● **Work request**:
Your answer must be every line of the data that holds the string "icon".

● **Records for this task**:
══════

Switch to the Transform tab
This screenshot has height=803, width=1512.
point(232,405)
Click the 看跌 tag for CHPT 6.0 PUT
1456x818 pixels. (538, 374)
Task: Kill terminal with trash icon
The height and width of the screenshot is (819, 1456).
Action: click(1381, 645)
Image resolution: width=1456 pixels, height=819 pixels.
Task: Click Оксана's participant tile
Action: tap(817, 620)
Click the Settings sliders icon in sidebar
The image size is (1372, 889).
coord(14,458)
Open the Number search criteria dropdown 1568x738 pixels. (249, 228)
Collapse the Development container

══════

● **Task answer**:
Task: Kill terminal with trash icon
Click the Settings sliders icon in sidebar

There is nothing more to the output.